À Yaoundé, la soutenance d’Eunice restera longtemps gravée dans les mémoires. Brillante, déterminée et créative, cette jeune femme de 24 ans, vivant avec une Infirmité Motrice Cérébrale (IMC), a défendu avec éclat un projet en graphisme. Sa prestation, saluée par tous, prouve qu’avec de la volonté et un accompagnement approprié, le handicap ne saurait être un frein à la réussite.
Derrière ce parcours inspirant se trouvent des soutiens essentiels. Cédric Tchana, formateur dévoué, et Ngassa Leocadie, présidente de l’ASEIMC (Association pour la Scolarisation des Enfants IMC), œuvrent chaque jour pour que des jeunes comme Eunice aient accès à l’éducation et à des perspectives de vie meilleures. Leur engagement incarne la possibilité d’une société plus solidaire.

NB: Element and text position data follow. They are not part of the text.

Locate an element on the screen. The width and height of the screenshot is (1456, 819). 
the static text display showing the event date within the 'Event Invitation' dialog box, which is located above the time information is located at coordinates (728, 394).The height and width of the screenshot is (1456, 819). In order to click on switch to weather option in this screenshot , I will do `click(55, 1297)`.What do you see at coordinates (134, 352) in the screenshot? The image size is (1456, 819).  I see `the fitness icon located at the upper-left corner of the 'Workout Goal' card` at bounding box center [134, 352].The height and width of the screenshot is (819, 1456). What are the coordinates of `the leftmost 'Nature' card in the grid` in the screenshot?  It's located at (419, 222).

L’après formation un véritable défi
Mais si la victoire académique d’Eunice est éclatante, elle met aussi en lumière une difficulté persistante : l’accès au marché du travail. Trop souvent, les personnes handicapées diplômées et compétentes se heurtent à un mur d’exclusion, réduisant à néant les efforts fournis durant leur formation.
L’urgence d’un changement collectif
Pour relever ce défi, les responsabilités sont partagées:
À l’État, de garantir des politiques d’emploi inclusives et appliquées ;
Aux associations, de poursuivre le plaidoyer pour des réformes structurelles ;
Aux entreprises et administrations, de dépasser les préjugés et de reconnaître des compétences souvent invisibles.
Eunice n’attend pas la charité. Comme beaucoup d’autres jeunes en situation de handicap, elle réclame son droit : celui de travailler, d’être rémunérée et d’apporter sa contribution au développement du pays.
L’inclusion ne s’arrête pas aux portes de la salle de classe. Elle doit se réaliser pleinement dans le monde du travail. Et le moment d’agir, c’est aujourd’hui.